Between financial year 2005 and 2010, the cost of generation in the country increased by 148% and average tariff by 33% on account of increased international oil price, higher share of furnace oil in electricity generation and rupee depreciation.
The circular debt started to emerge in the late 2000s. Successive governments relied on heavy budgetary support and quasi-fiscal financing to eliminate it, however, the measures addressed the symptoms and not the root causes, said the committee. It added that the cumulative budgetary support to the power sector amounted to Rs3,202 billion from FY07 to FY19 comprising; Rs2860 billion as budgetary subsidies and Rs342 billion as other liquidity injection.
Yet, the circular debt stock has continued to grow and increased by Rs465 billion in financial year 2019 to around Rs1,600 billion, leading to total financial loss of Rs4,802 billion to the country during the 13-year period, causing annual loss of around Rs370 billion due to the power sector inefficiencies, the committee observed.
Controlling circular debt
To counter these issues, the committee proposed that no new power plants be established for the next few years with the exception of conversion of existing wind plants to hybrid wind/solar for system stability and to lower tariff.
Plants in the pipeline should either be delayed or reconsidered, and contracts of plants reaching expiry date should not be renewed. Extending the debt repayment periods of power producers and re-adjusting their tariffs accordingly.

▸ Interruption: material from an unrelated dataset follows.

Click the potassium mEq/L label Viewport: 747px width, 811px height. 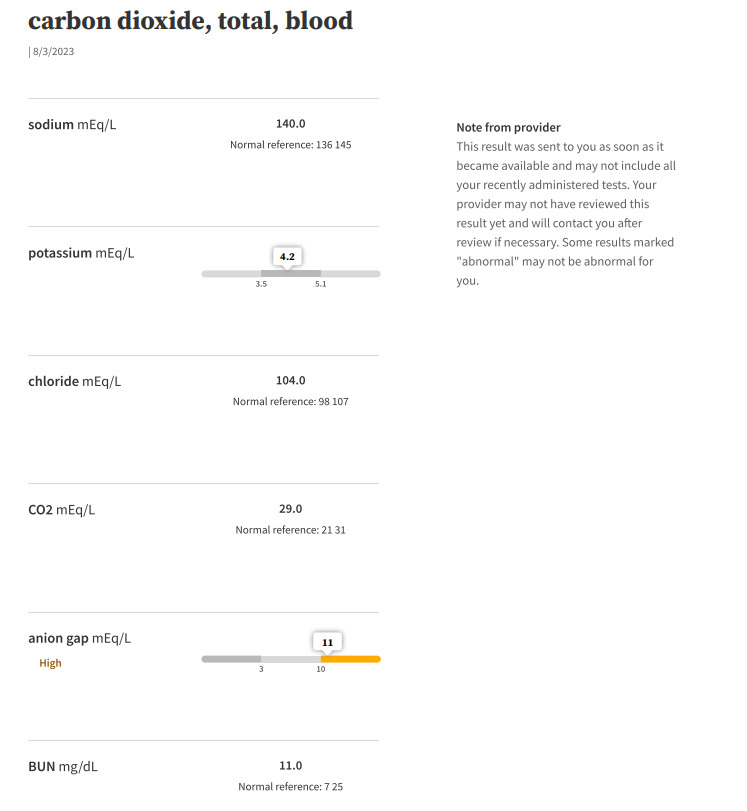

A combination of these measures can immediately help reduce the annual capacity payment burden by Rs150-200 billion leading to a reduction in tariff by Rs1/KWh. Moreover, in order to utilise excess capacity, the committee recommended incentivising industry to switch from captive power to grid electricity using competitive tariff offerings and rationalising gas pricing.
As per the official definition of the Economic Coordination Committee (ECC), the circular debt stock represents the overdue payables on CPPA-G’s books. However, for the purposes of this report, the circular debt stock includes the amount of aggregate overdue payables to power suppliers on CPPA-G’s balance sheet. The amount includes picked up from CPPA-G by Power Holding Private Limited (PHPL) by funding it through federal government guaranteed borrowing.

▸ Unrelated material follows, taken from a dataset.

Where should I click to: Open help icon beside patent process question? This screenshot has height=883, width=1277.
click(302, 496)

To reduce the stock level, the committee proposed that receivables of the distribution companies from the federal and provincial governments, Azad Jammu and Kashmir (AJK) and K-Electric, accounting for 26% of total distribution companies receivables, and these should be recovered and used towards reducing the outstanding circular debt stock parked in PHPL in order to reduce the mark-up payments to banks.
The amount recovered as a result of negotiated settlement with Independent Power Producers (IPPs) or their forensic audit can be adjusted towards circular debt stock. Circular debt flow is the marginal change in outstanding stock of circular debt. It is attributable to a high cost of generation, transmission and distribution inefficiencies and regulatory and fiscal inefficiencies.
The high cost of electricity generation is caused by a host of factors, including snowballing capacity payments, net hydel profit, transmission constraints, minimum plant factor provision for RLNG based plants, gas price anomalies, and financing cost of circular debt.
Historically, high fuel cost was the prime reason behind expensive electricity in Pakistan. Now, snowballing capacity payments are becoming a bigger problem. The Power Division gave no comments on the development.
Published in The Express Tribune, April 19th, 2020.